The jury is still out on that question, but a recent report provides some evidence for the affirmative. Reuters reported in January that Apple is working on ways to incorporate publisher paywalls with the News app, which is now installed on more than 500 million iPhones and iPads around the world, according to best estimates. When and if this change occurs, Facebook’s Instant Articles would be the only one of the three major mobile news distribution projects not to support direct reader payments.
Instant Articles, announced in May, was supposed to increase readership by delivering the articles of partner publishers within Facebook’s news feed at lightning speed. But publishers soon complained that the project was not generating enough ad revenue to justify ceding such control to Facebook. To appease its publisher partners, the social network has since increased the volume of ads it serves around Instant Articles.

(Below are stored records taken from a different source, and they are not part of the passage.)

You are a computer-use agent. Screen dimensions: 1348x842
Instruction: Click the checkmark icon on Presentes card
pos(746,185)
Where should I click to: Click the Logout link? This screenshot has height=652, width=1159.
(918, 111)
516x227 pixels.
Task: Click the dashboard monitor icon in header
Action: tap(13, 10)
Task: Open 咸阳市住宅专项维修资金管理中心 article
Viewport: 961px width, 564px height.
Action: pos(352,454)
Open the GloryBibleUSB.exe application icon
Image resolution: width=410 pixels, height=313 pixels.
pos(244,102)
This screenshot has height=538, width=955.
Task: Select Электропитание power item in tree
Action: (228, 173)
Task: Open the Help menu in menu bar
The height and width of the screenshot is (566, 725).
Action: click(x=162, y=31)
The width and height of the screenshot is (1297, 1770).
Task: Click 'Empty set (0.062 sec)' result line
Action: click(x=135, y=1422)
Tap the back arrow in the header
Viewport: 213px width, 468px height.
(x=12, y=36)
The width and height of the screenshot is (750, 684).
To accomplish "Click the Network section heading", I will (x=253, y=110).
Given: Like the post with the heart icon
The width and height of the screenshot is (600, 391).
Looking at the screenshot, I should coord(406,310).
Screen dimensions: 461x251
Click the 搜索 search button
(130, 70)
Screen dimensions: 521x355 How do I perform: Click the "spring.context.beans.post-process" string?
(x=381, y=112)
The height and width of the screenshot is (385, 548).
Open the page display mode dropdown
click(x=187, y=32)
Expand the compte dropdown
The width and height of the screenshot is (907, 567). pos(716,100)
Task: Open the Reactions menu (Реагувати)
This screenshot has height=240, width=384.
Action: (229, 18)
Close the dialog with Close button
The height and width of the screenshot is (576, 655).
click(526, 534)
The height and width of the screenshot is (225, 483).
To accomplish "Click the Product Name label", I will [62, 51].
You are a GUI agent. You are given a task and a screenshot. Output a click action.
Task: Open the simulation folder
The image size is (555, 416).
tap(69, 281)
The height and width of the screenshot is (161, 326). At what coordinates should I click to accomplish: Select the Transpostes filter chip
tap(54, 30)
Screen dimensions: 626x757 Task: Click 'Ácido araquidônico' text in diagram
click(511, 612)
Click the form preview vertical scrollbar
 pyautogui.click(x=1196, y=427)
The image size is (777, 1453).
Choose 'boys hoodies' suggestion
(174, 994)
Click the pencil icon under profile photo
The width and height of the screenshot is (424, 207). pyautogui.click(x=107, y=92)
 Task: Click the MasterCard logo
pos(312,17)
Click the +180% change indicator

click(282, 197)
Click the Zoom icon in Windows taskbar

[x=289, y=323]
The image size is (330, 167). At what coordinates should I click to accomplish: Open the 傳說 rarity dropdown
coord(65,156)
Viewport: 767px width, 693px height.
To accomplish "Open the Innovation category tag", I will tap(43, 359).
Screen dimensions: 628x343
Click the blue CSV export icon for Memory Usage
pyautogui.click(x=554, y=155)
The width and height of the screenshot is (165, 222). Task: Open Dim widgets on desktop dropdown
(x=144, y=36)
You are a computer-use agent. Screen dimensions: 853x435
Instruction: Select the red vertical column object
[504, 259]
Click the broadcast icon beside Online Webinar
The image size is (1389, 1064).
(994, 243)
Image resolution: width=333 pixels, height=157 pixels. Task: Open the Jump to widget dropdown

Meanwhile, Blendle, a tech upstart that has already had success in changing the way news is consumed in Europe, is set to enter the United States. (Disclosure: World Politics Review, of which I am the founder and publisher, is a publishing partner in the U.S. launch of the Blendle platform.) Often referred to as an “iTunes for news,” Blendle plans to launch its pay-per-view premium news platform by the end of March, with several large publishing partners already on board, according to news reports. The venture, whose investors include the New York Times and German media giant Axel Springer, is the first significant attempt at a viable micropayments system for news, an area ripe for innovation that until now has been neglected.
The online news economy has come a long way over the past year. Publishers have begun to more fully appreciate the long-term value created by building a paying audience. Journalists who want to report and write important stories, rather than to create entertainment, are also looking to a more healthy balance between reader and advertising support to provide better career options. Consumers of journalism, and those who wish to live in a society in which the fourth estate holds those in power to account, will no doubt follow suit, especially as the software and the devices in their pockets, homes and offices make it easier for them to dedicate a small fraction of their income to supporting quality journalism.
Hampton Stephens is the founder and publisher of World Politics Review, a digital publisher of international affairs information and analysis.